There is no God before you. Purify the faith of your church, that your people place their trust in nothing beside you. Your name is holy. Guide your church, that in every situation your people’s words and actions honor your name. Hear us, O God.  Your mercy is great.

The heavens declare your glory. Renew your creation. Provide leaders in the struggle for clean air and water; protect creatures and crops that rely on healthy ecosystems; give all people the willingness to repent when our way of life pollutes the earth and skies. Hear us, O God.  Your mercy is great.

Your foolishness is wiser than human wisdom. Fill leaders with the foolishness of your peace and mercy. Your law defends the vulnerable. Work through legislators, judicial systems, and systems of law enforcement to protect the wellbeing and freedom of all (especially). Hear us, O God.  Your mercy is great.

Your weakness is stronger than human strength.

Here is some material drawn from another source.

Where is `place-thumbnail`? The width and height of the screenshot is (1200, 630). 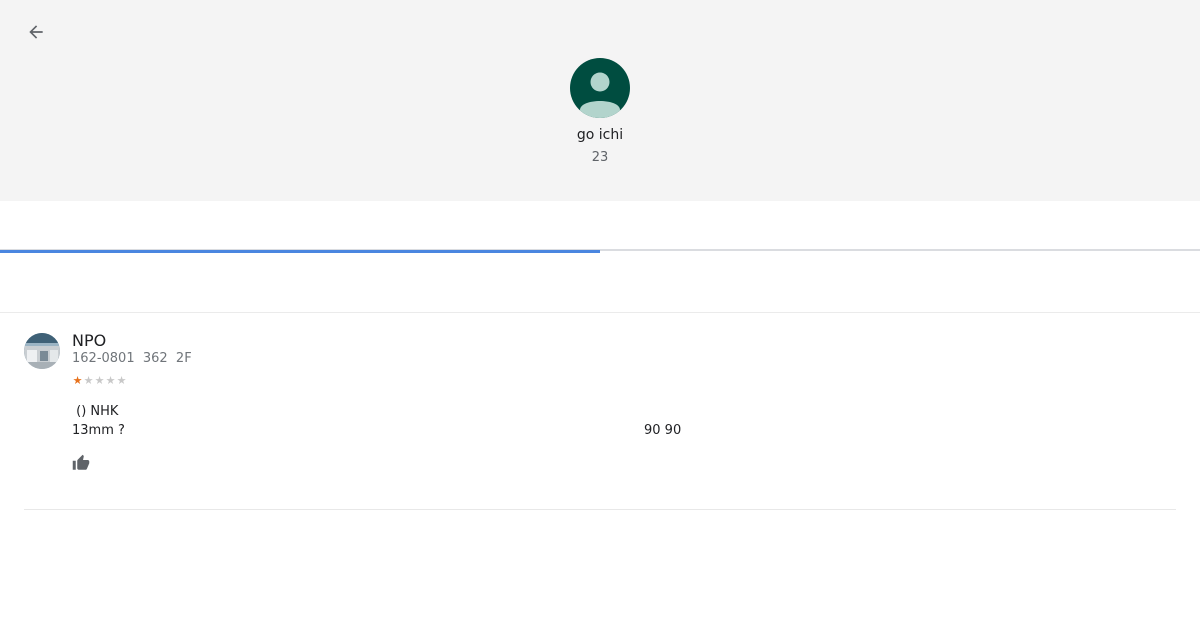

Protect those who are vulnerable and give courage to all who are suffering (especially). Defend victims of crime and bring redemption to those who have harmed others. Give sabbath rest to all who labor. Hear us, O God.  Your mercy is great.

You call us to proclaim Christ crucified. Give clarity to this congregation and our leaders, so that we might follow Christ beyond our own habits and comfort. Clear out anything in our common life that would obscure the gospel or that serves our own interests. Hear us, O God.  Your mercy is great.

God, who searches for the lost: this season brings the lengthening of days. The longer light reveals what had been hidden. Cleanse our hearts as we spring-clean our dwellings.  May there be ample room in our hearts for justice, kindness, compassion and generosity, and from the abundance of our possessions, may we give away what we no longer need. Hear us, O God. Your mercy is great.

The cross of Christ is your power for all who are being saved. Thank you for (Perpetua, Felicity, and) all the martyrs whose witness reveals the power of the cross. Give us the same trust in life and in death. Hear us, O God.  Your mercy is great.

We entrust ourselves and all our prayers to you, O faithful God, through Jesus Christ our Lord.      Amen.